In this statement, industry leaders do not forget about shareholders and the need to generate long-term value for them. What is relevant in this document is the importance given to the other stakeholders: customers, employers, suppliers, and communities.
In some ways, this is an approach that has been more dominant within the business community in Continental Europe. The concerns of companies for employees, customers or the protection of the environment have been more prominent than in other parts of the world. The notion of the multi-stakeholder company has been applied more actively in Europe, including large well-known companies such as Unilever, Nestlé, or Schneider, among others. On the contrary, over the past 30 years, the U.S. regulation and business practice have adopted the notion of shareholder primacy, even if there is no legal support to avoid concern for other stakeholders.

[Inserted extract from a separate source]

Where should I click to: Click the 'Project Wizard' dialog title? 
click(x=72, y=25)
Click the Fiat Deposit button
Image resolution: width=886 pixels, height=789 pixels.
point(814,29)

Moreover, the board of directors and the top management team have some fiduciary duties not only to shareholders, but to all stakeholders. The long-term development of the company -and long-term value creation- needs to take all of them into account.
While we should welcome this initiative, there are some caveats to keep in mind. The first is that making a multi-stakeholder company work well requires not only a well-defined statement of purpose, but a very competent and committed top management team, which translates that purpose into strategy and execution. It is not easy to define and execute a business model that takes into account the perspectives and interests of such a variety of people. As we have discussed in the Unilever case (see Unilever (2017): The Board of Directors and the CEO in Governance and Strategy, IESE Case, 2019), the level of sophistication of strategy making and implementation are extremely high.

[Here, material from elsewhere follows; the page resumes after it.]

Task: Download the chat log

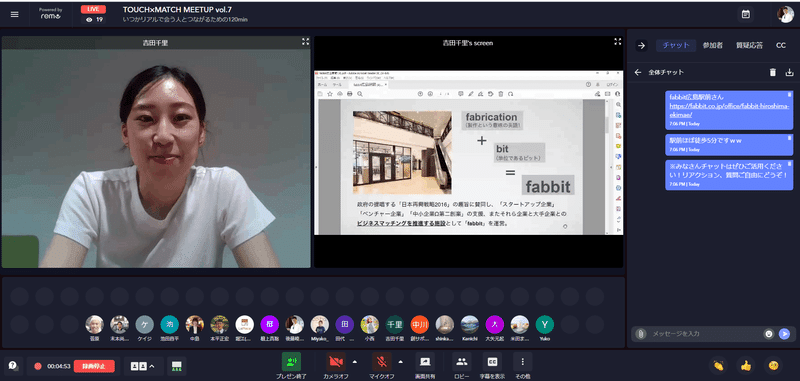Action: coord(789,72)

The second is that a statement of purpose is not an excuse for lower profits. Companies need to keep delivering economic value while taking into account other dimensions -including investment and expenses- that are key, such as employee education and health care benefits, total customer service, or environmental impact along the whole value chain. Unless companies that signed that statement work very effectively in this direction, it would be a useless statement.

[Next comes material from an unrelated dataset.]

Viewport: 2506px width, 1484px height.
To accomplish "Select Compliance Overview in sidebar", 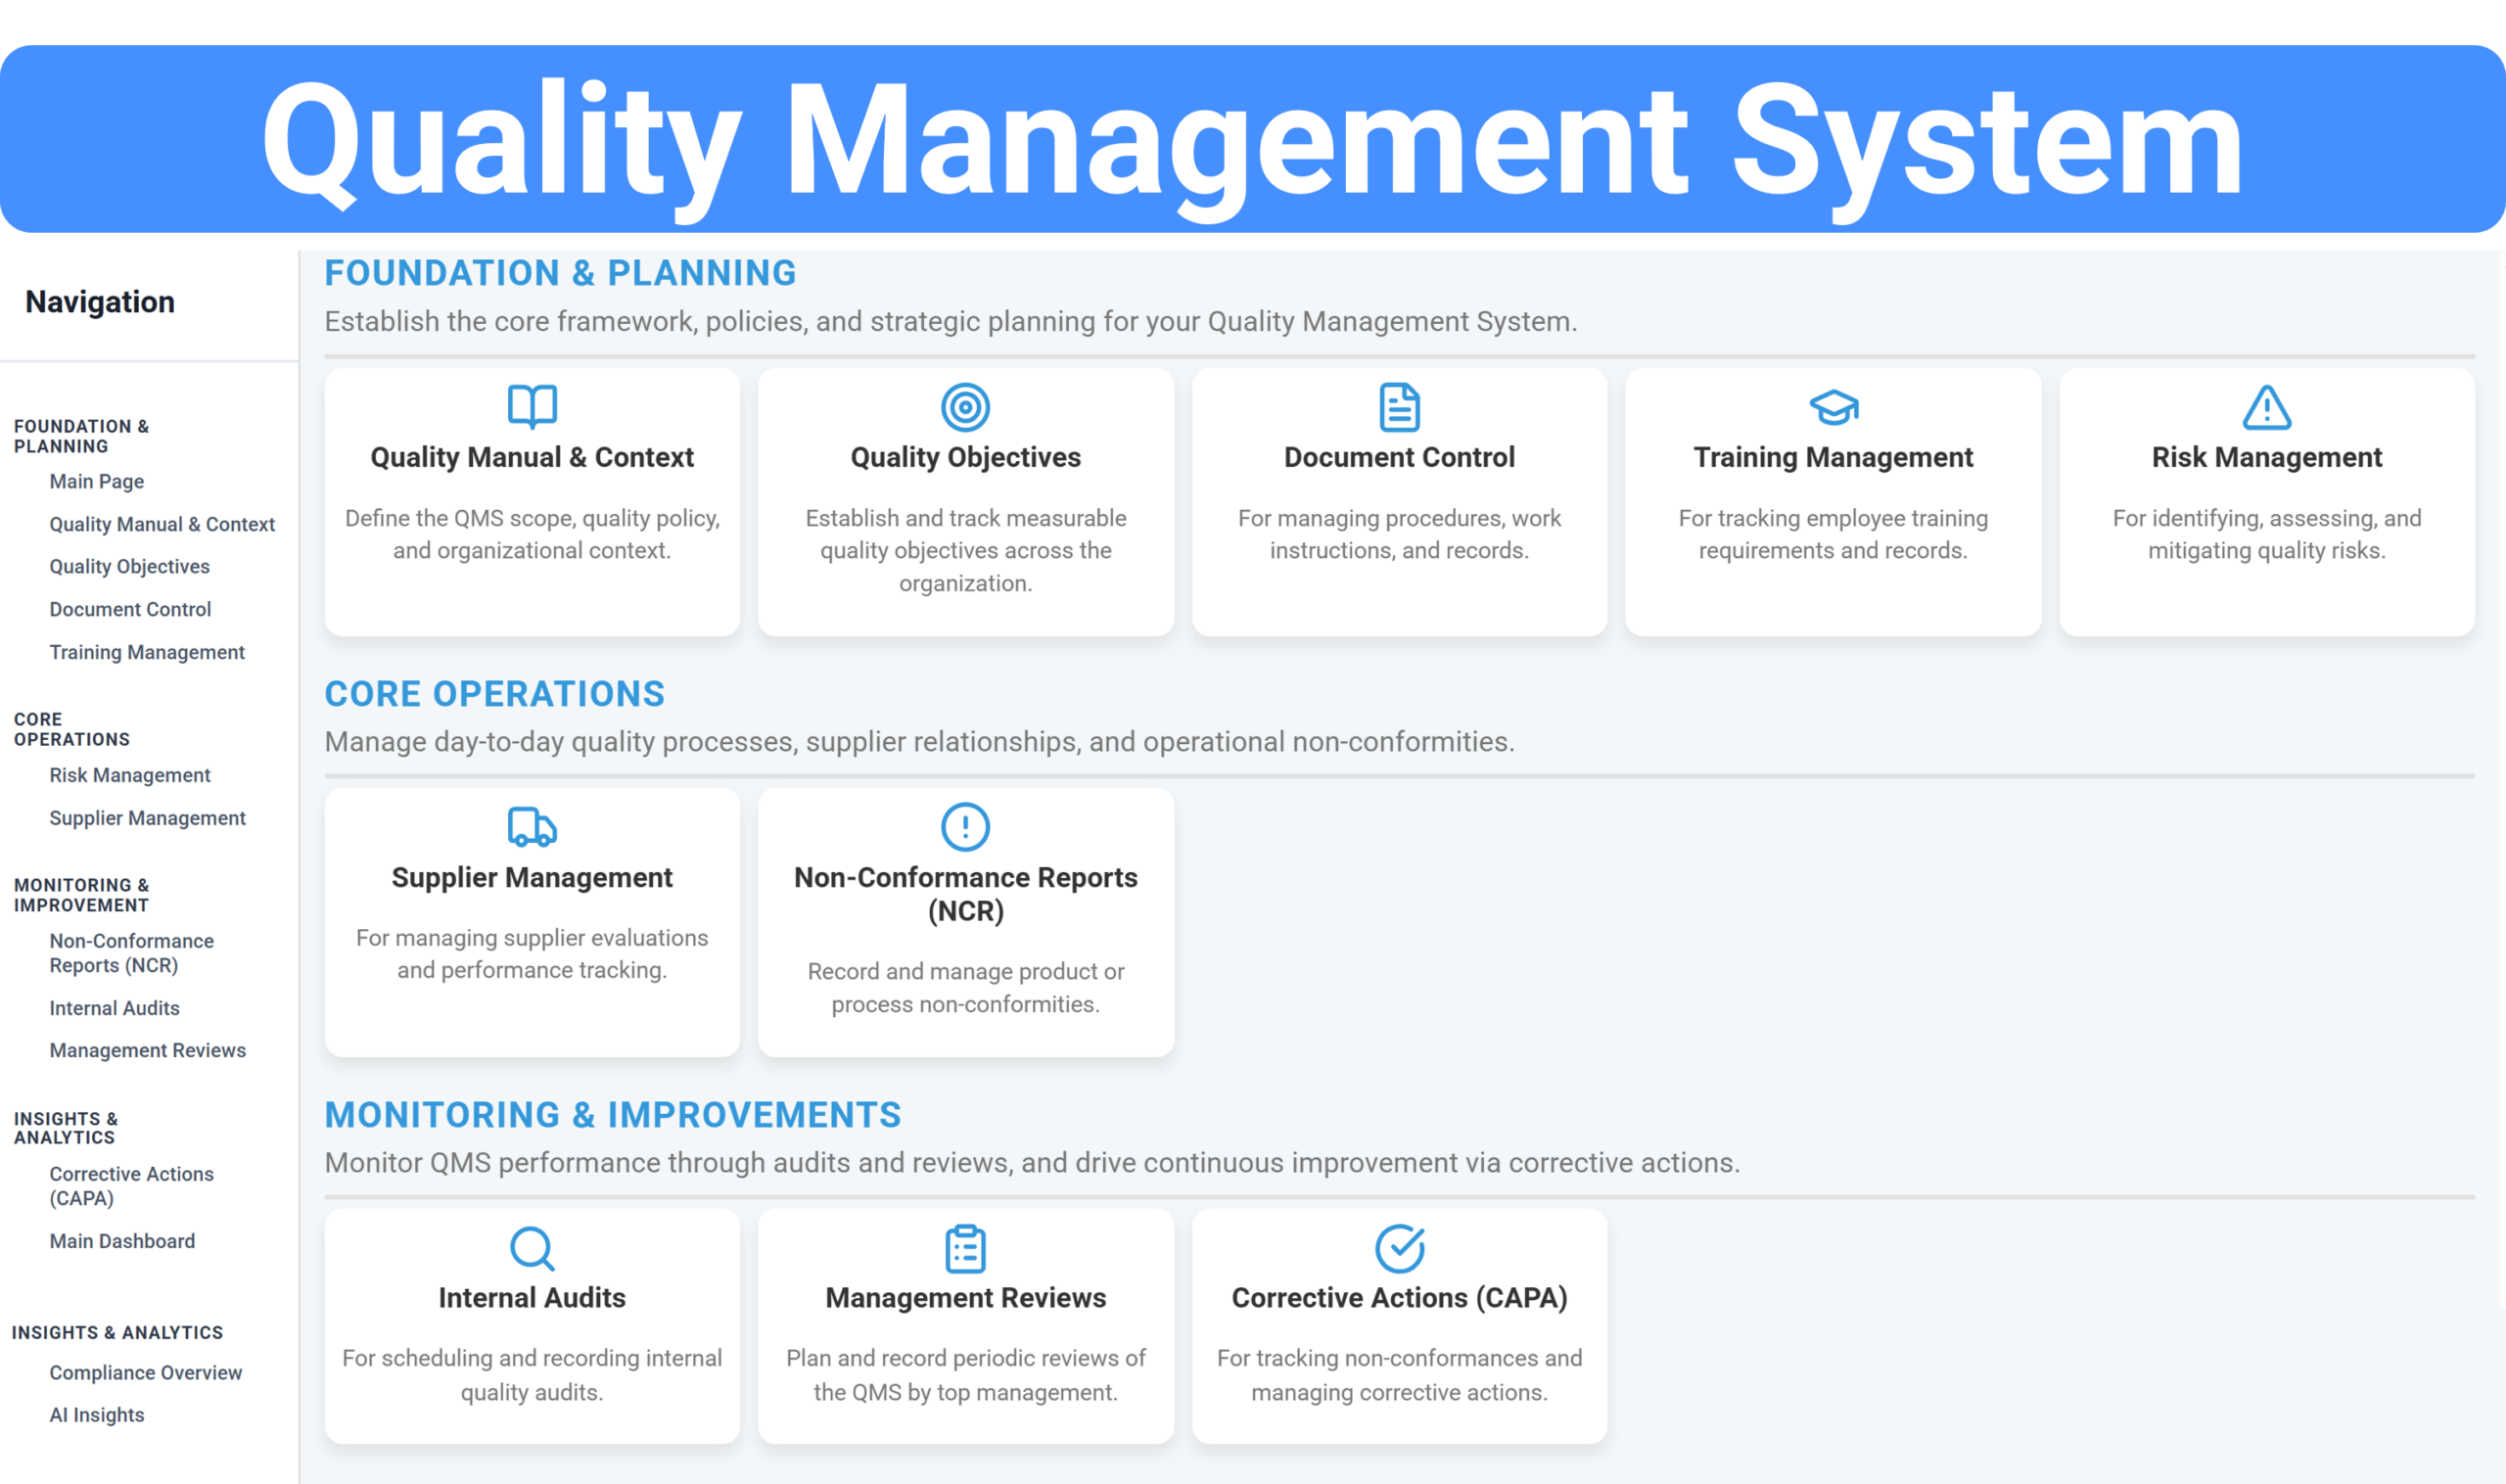I will (146, 1373).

The third is that the statement may be seen as one more step in the PR process organized by some large companies to offset some negative activities that they carry out by pointing out some concerns on the social impact of companies. While any generalization in this respect is unfair to companies that do a lot of good work, there has been a lot of talk and initiatives related to corporate social responsibility over the past 20 years. Some progress has been achieved, but there are still some areas under the direct responsibility of companies and their boards where companies’ efforts have not been enough. These areas include, among others, poor employee education and training, low wages, complex tax structures to pay lower taxes, anti-trust behavior, and negative environmental impact.
In the case of the U.S., there is an additional caveat. The looming possibility that a 2020 Democratic administration could put additional pressure on companies regarding social issues is real. Senators Elizabeth Warren and Bernie Sanders have recently declared that U.S. companies are making record profits and spending record amounts on share buybacks, while wages have stagnated. Senator Warren has announced some specific measures to reform the business world. The Business Roundtable statement may be seen as a defensive line that CEOs want to draw to protect their companies from more intense scrutiny and tougher regulation in the near future.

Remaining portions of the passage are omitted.